With the first three automatic bids handed out yesterday, we can officially start talking about potential Giant Killers in earnest. And we will. But what's about to happen is also of paramount importance. We addressed bid-stealers already, and one of our scenarios could play out today when Illinois State takes on Creighton for the Missouri Valley title. And the Ivy League is one heated rivalry game away from a playoff after last night's action, though the results of that potential play-in game might not matter in the way you'd think. But first, let's deal with what we know:
Murray State is in, but doesn't have a label yet.
Much has already been made of Murray State's narrow escape over bid-stealer Tennessee State yesterday, and its effect on bubble teams. But how do we evaluate the Racers?
There may not be a more interesting case study on Selection Sunday. There's no question that, at No. 9 in the country, the Racers are ranked too high, and certainly won't be in contention for a 2- or 3-seed. But what happens after that? How do you handle a team that has only one loss and an RPI of 24, but also is just 33rd in the BPI and 45th on KenPom.com?
Joe Lunardi currently had the Racers pegged as a 6-seed, which feels about right, although knocking them down another peg or two wouldn't be absurd (look at the 2005-06 George Washington team as an example). But that seeding matters quite a bit to us because Murray State could arguably be a Giant or a Giant Killer this year, depending on what the committee decides. And the lower they end up, the better it is for us, because the Racers sport one heck of a GK profile. Nailing 3-pointers, forcing turnovers, crashing the offensive glass -- the Racers do everything you'd want out of a team seeking an upset. Conversely, they're also vulnerable as a higher seed. They rely too much on free throws for their scoring margin and do a poor job on the defensive boards. Keep that in mind going forward.

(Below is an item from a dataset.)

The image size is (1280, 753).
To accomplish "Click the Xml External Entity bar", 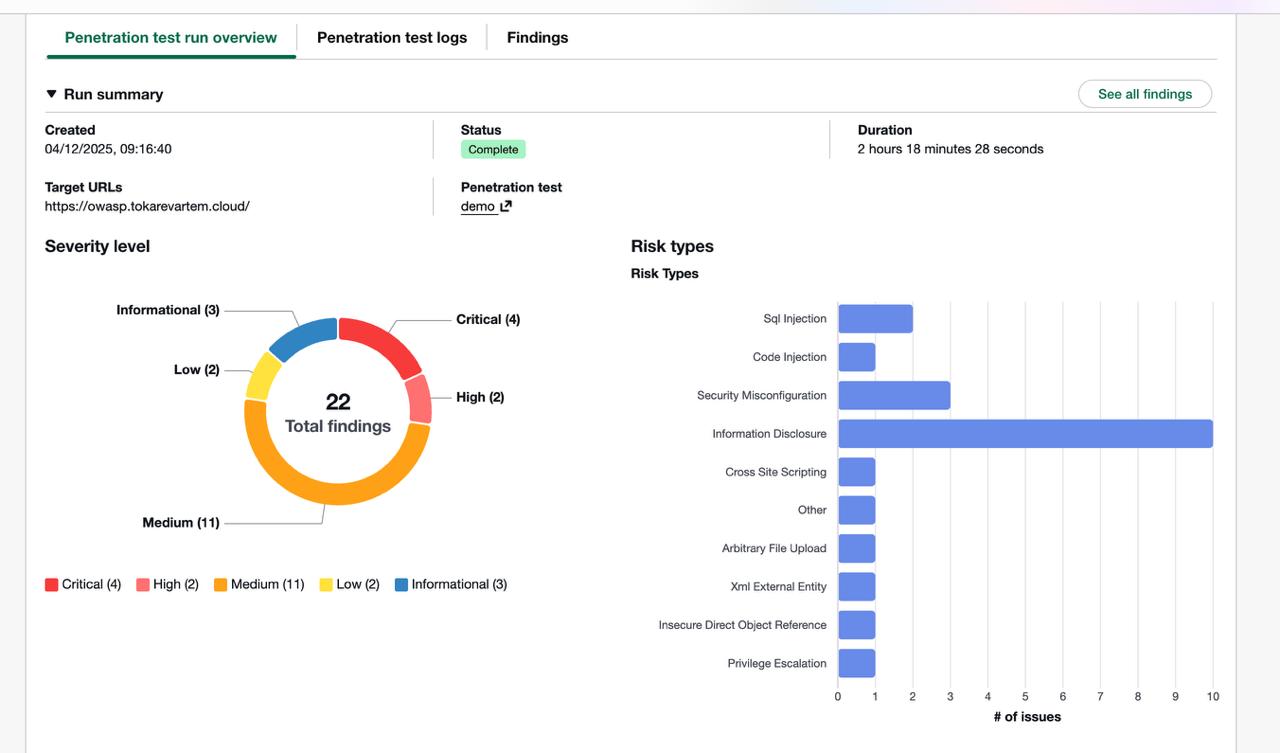I will 856,586.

Belmont is alive and well.
The Bruins have been a strange team all season. They started off with high expectations and nearly beat Duke in Cameron, but then suffered a string of bad losses and were 13-7 at one point. All along, though, their efficiency stats suggested better results, and they've now won 14 games in a row. Last season they had an outstanding GK profile; when we release this year's numbers, will they match up?
Not quite. The country's ninth most efficient offense, per KenPom.com, relies heavily on 3-pointers, attacks the offensive glass at a solid rate and doesn't turn it over. But the biggest difference between this season and last is on defense. Last season, Belmont was second in the nation in turnover percentage; this season, the Bruins are just 147th. We expect the Bruins to come out as a live dog after the model does its thing (and certainly a better GK option than Florida Gulf Coast would have been), but not at last year's level.
UNC-Asheville should only bother packing for a day.
Congrats to the Bulldogs on winning the Big South tourney. But they're likely headed to a play-in ... err ... "first round" game. And their GK profile suggests that even if they make it past another 16-seed, they have almost no chance of pulling off a huge upset. Only 24.4 percent of their offense comes from 3-pointers, they're barely an average offensive rebounding team and they don't block shots or protect the defensive glass. About all they have going for them, from a GK perspective, is a decent rate of forcing turnovers.
The Ivy League is headed for a fascinating finish.
Harvard, ranked for portions of the season and a potential at-large team, finished conference play with a 12-2 record. Pennsylvania, quietly enough, is 11-2. The Quakers have a doozy of a final game coming up on Tuesday, as they travel to a good Princeton squad in one of college basketball's best rivalries. So if Penn gets by Princeton and sets up a one-game playoff against Harvard, we should be pulling for the Crimson, right?
Not necessarily. In many ways, Penn is better suited to be a Giant Killer. The Quakers generate a higher percentage of their scoring from 3-point range than do the Crimson, force more turnovers and, led by superb point guard Zack Rosen, take better care of the ball. The Quakers might not be as good of a team as the Crimson, but they play a higher-risk/higher-reward style, which we know is a hallmark of Giant Killers. Harvard, by contrast, is almost built like a Giant, protecting the ball, owning the defensive glass and dominating from 2-point range at both ends of the court.
So while we look ahead and wonder whether the Ivy League could possibly get two teams into the tourney (Harvard has a strong case with a loss), it's worth taking a closer look at Penn as a team that just might have a loaded slingshot.